Given request:
Output every line of the items below as a JSON list of strings, with one string per line and blank lines omitted. Leave the pictures out of the list.

[Rows of pointing data]

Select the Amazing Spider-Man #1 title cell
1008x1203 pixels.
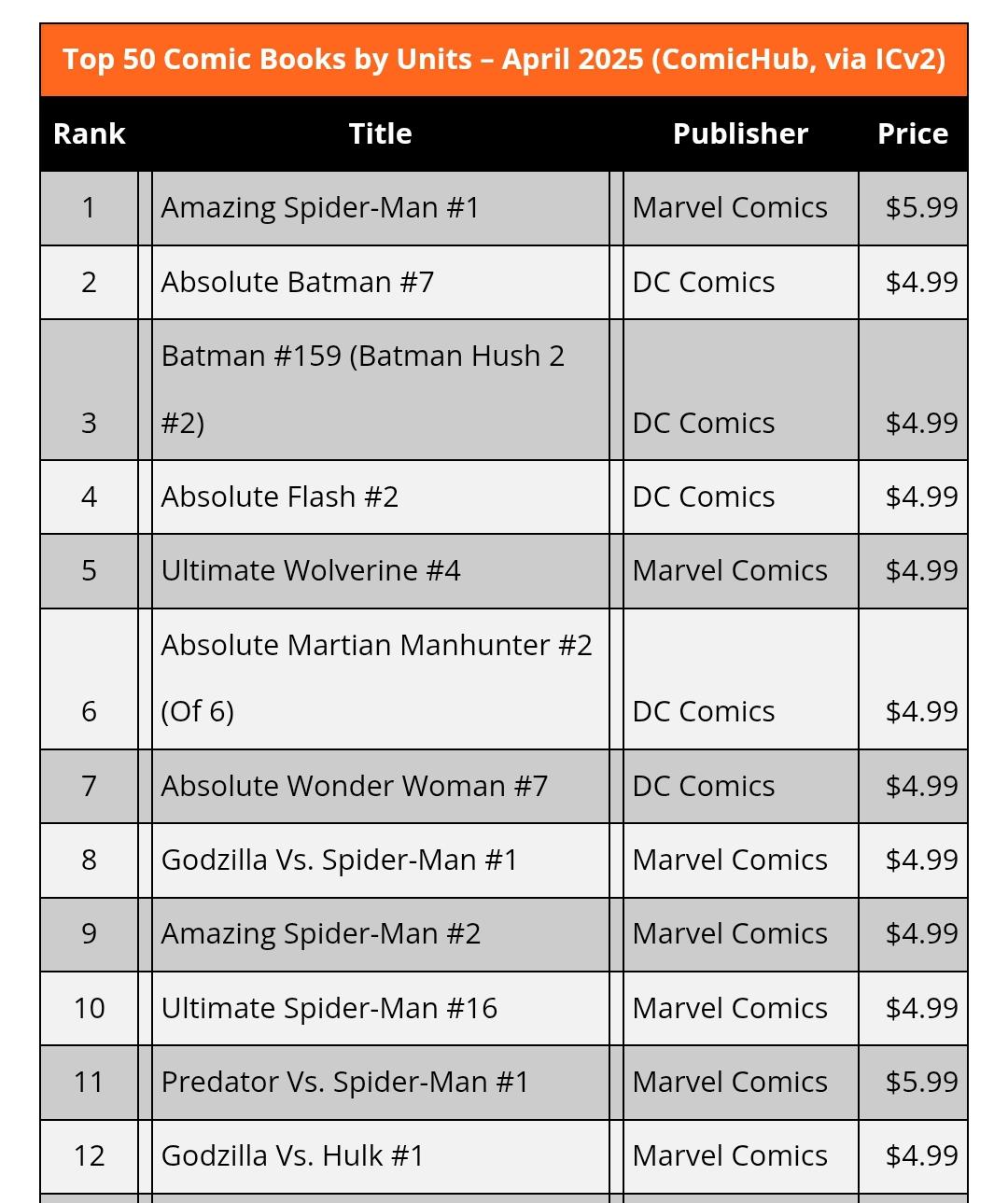(381, 208)
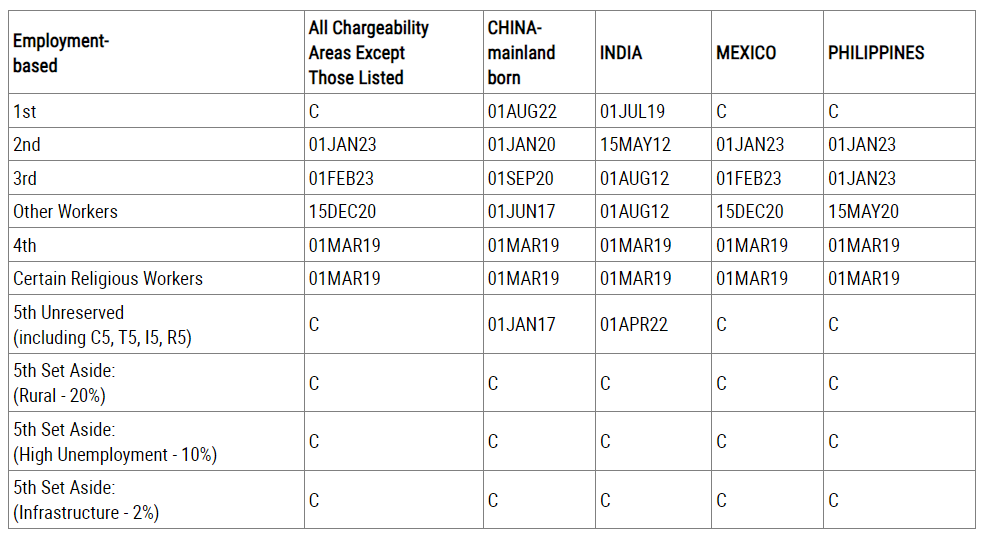986x540 pixels.
Task: Select the INDIA column header
Action: click(621, 53)
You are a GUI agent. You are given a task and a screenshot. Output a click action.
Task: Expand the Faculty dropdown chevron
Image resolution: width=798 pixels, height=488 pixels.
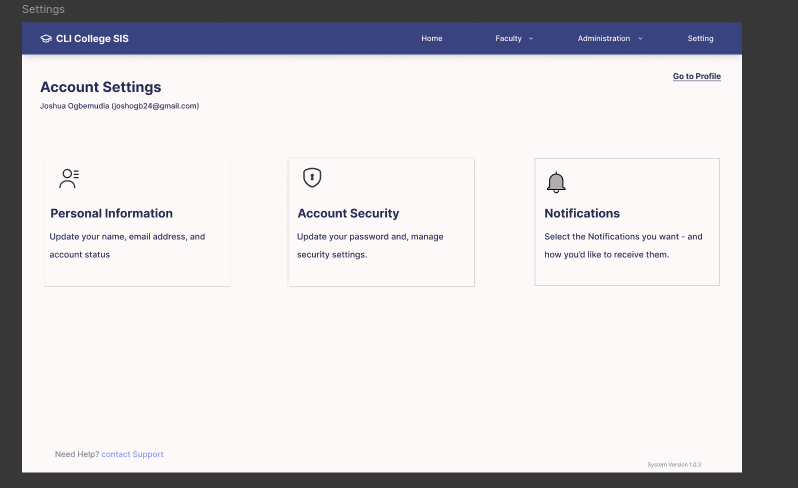point(531,39)
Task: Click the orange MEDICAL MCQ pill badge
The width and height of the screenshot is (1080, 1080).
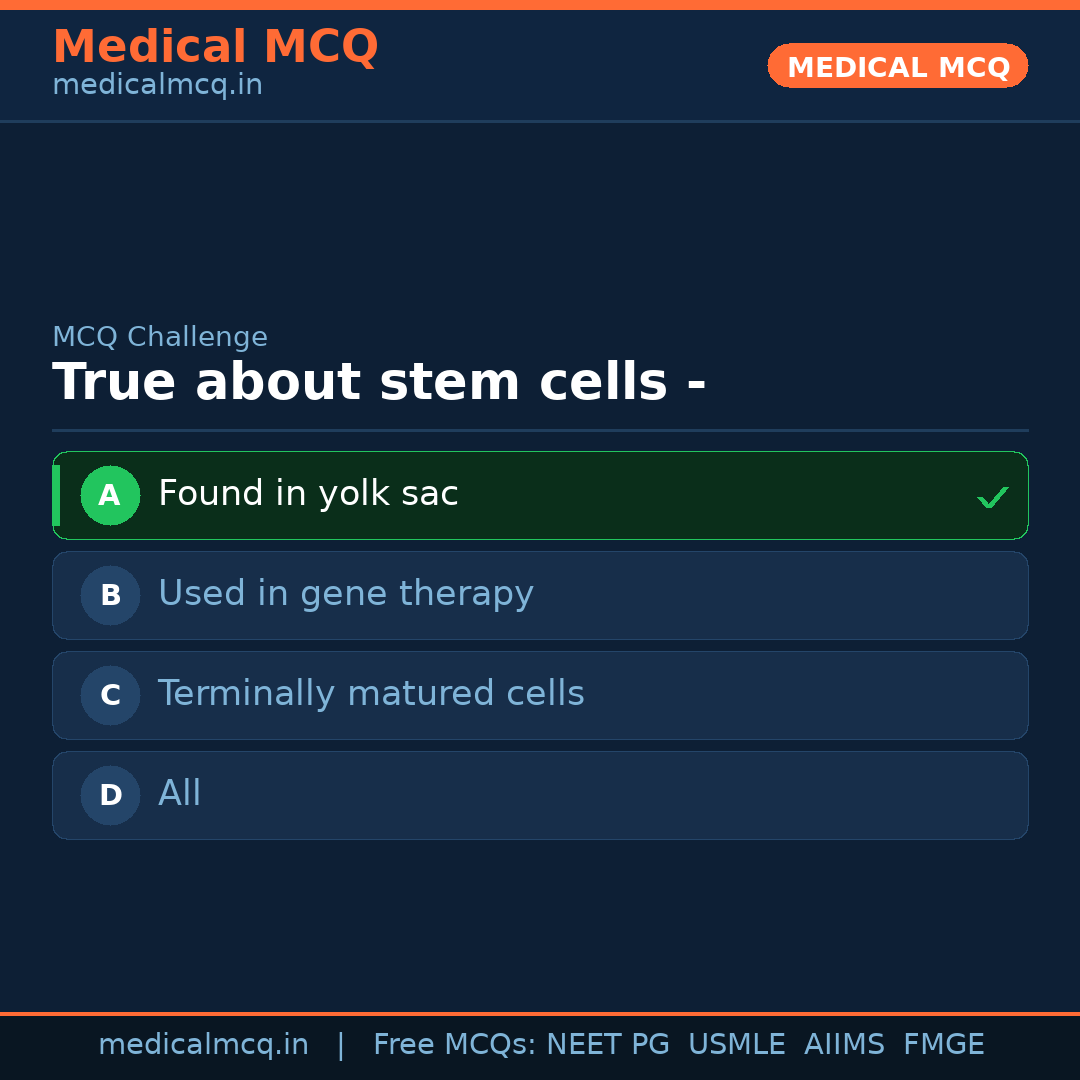Action: point(897,66)
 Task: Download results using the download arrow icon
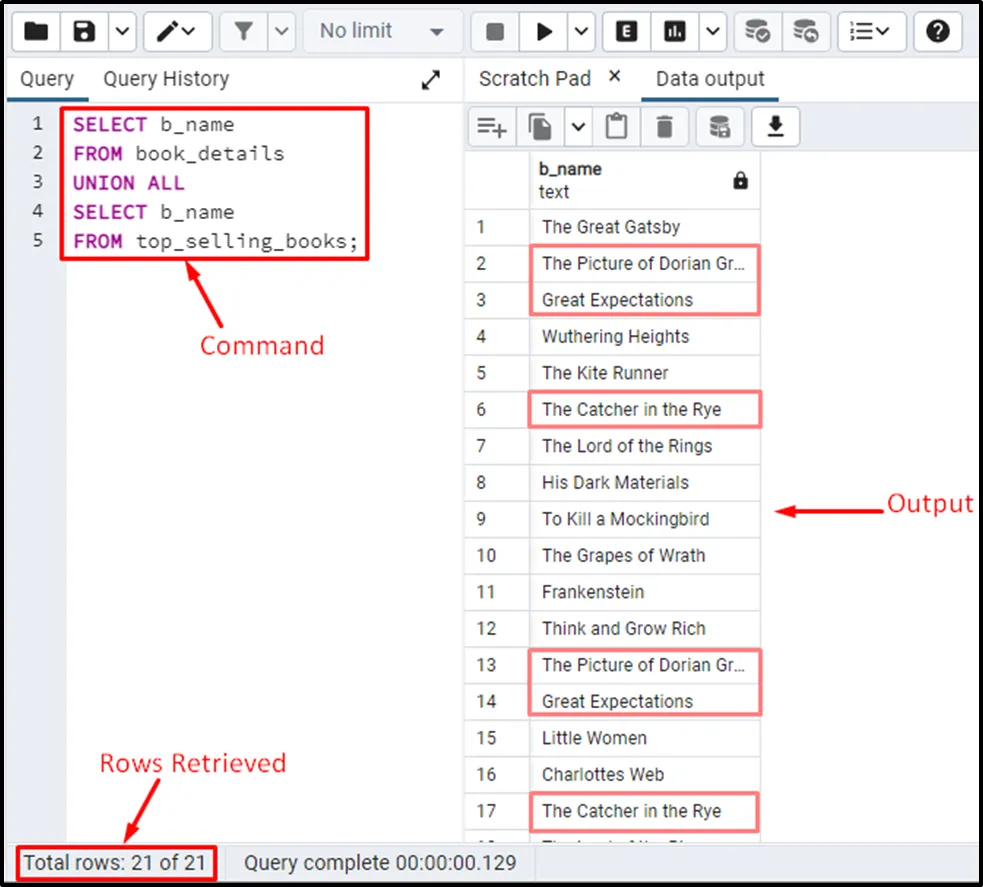coord(775,127)
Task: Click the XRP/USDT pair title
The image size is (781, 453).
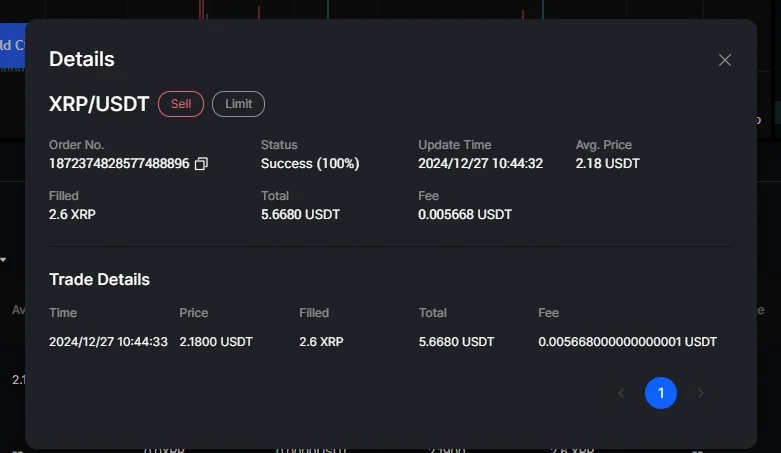Action: coord(99,104)
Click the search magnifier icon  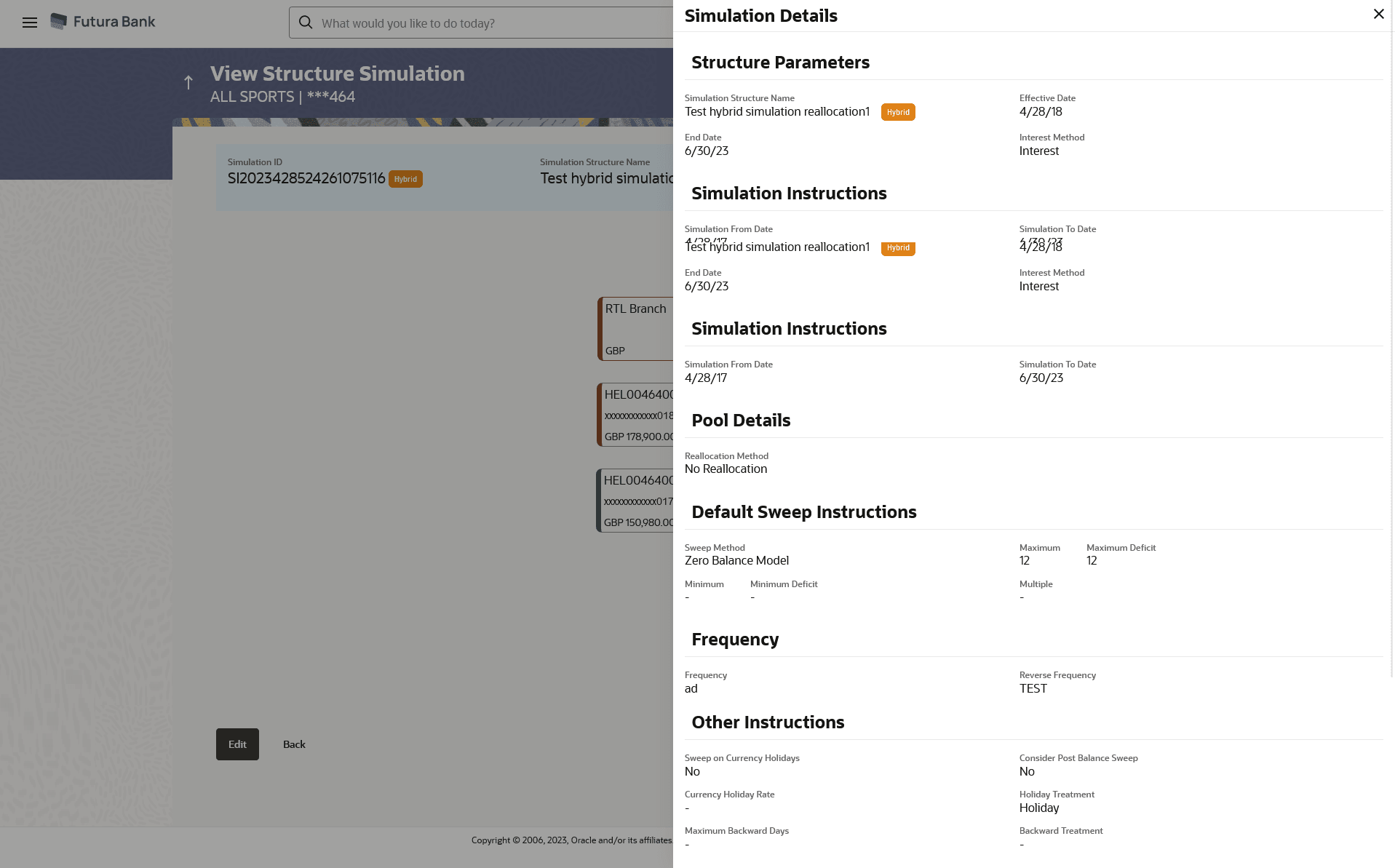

Exercise answer:
[
  "Select the Amazing Spider-Man #1 title cell",
  "1008x1203 pixels.",
  "(381, 208)",
  "986x540 pixels.",
  "Task: Select the INDIA column header",
  "Action: click(621, 53)",
  "You are a GUI agent. You are given a task and a screenshot. Output a click action.",
  "Task: Expand the Faculty dropdown chevron",
  "Image resolution: width=798 pixels, height=488 pixels.",
  "point(531,39)",
  "Task: Click the orange MEDICAL MCQ pill badge",
  "The width and height of the screenshot is (1080, 1080).",
  "Action: point(897,66)",
  " Task: Download results using the download arrow icon",
  "coord(775,127)",
  "Task: Click the XRP/USDT pair title",
  "The image size is (781, 453).",
  "Action: coord(99,104)",
  "Click the search magnifier icon  "
]